Dimerized glycosaminoglycan chains increase FGF signaling during zebrafish development.

Nguyen TK, Tran VM, Sorna V, Eriksson I, Kojima A, Koketsu M, Loganathan D, Kjellén L, Dorsky RI, Chien CB, Kuberan B. (2013) Dimerized glycosaminoglycan chains increase FGF signaling during zebrafish development. ACS Chem Biol. 8(5):939-48. PMID: 23614643

Abstract

Proteoglycans (PGs) modulate numerous signaling pathways during development through binding of their glycosaminoglycan (GAG) side chains to various signaling molecules, including fibroblast growth factors (FGFs). A majority of PGs possess two or more GAG side chains, suggesting that GAG multivalency is imperative for biological functions in vivo.

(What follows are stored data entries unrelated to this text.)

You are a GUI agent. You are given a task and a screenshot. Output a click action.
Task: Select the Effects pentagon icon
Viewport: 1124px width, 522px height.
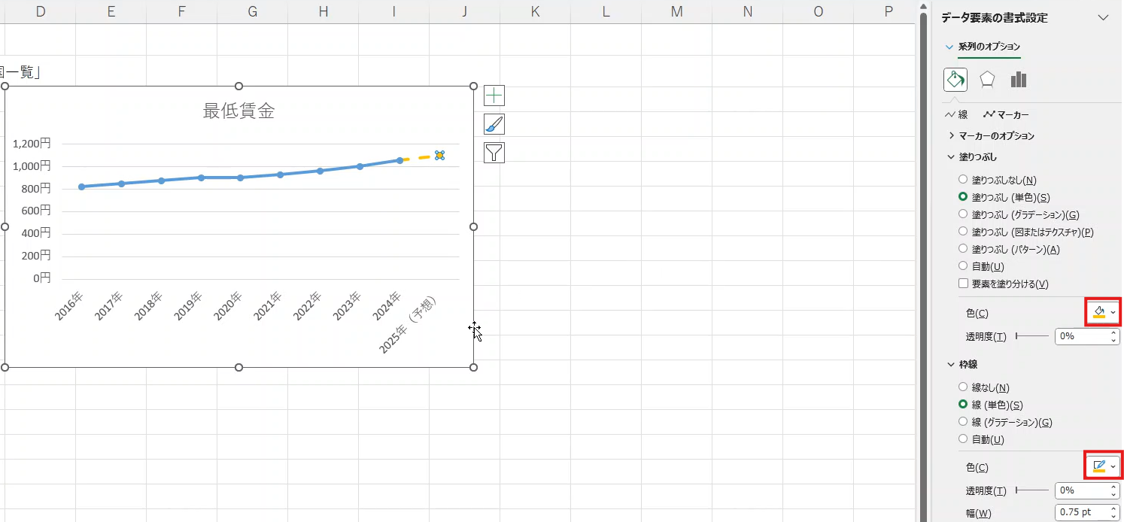(987, 80)
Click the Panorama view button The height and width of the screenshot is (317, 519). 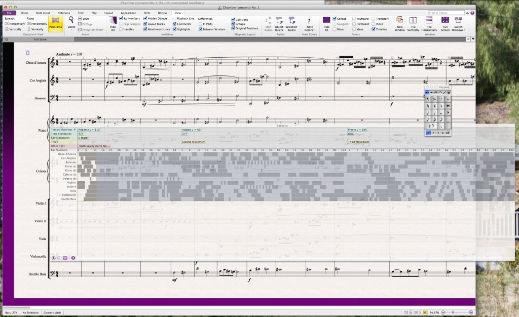[x=56, y=23]
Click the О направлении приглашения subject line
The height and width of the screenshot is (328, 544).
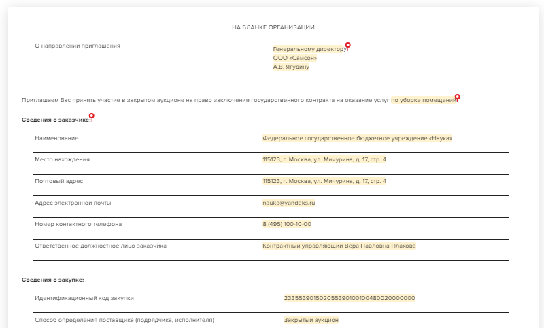click(x=78, y=46)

However, only a few studies have examined the biological significance of GAG multivalency. In this report, we utilized a library of bis- and tris-xylosides that produce two and three GAG chains on the same scaffold, respectively, thus mimicking PGs, to examine the importance of GAG valency and chain type in regulating FGF/FGFR interactions in vivo in zebrafish. A number of bis- and tris-xylosides, but not mono-xylosides, caused an elongation phenotype upon their injection into embryos. In situ hybridization showed that elongated embryos have elevated expression of the FGF target gene mkp3 but unchanged expression of reporters for other pathways, indicating that FGF/FGFR signaling was specifically hyperactivated. In support of this observation, elongation can be reversed by the tyrosine kinase inhibitor SU5402, mRNA for the FGFR antagonist sprouty4, or FGF8 morpholino. Endogenous GAGs seem to be unaffected after xyloside treatment, suggesting that this is a gain-of-function phenotype. Furthermore, expression of a multivalent but not a monovalent GAG containing syndecan-1 proteoglycan recapitulates the elongation phenotype observed with the bivalent xylosides. On the basis of these in vivo findings, we propose a new model for GAG/FGF/FGFR interactions in which dimerized GAG chains can activate FGF-mediated signal transduction pathways.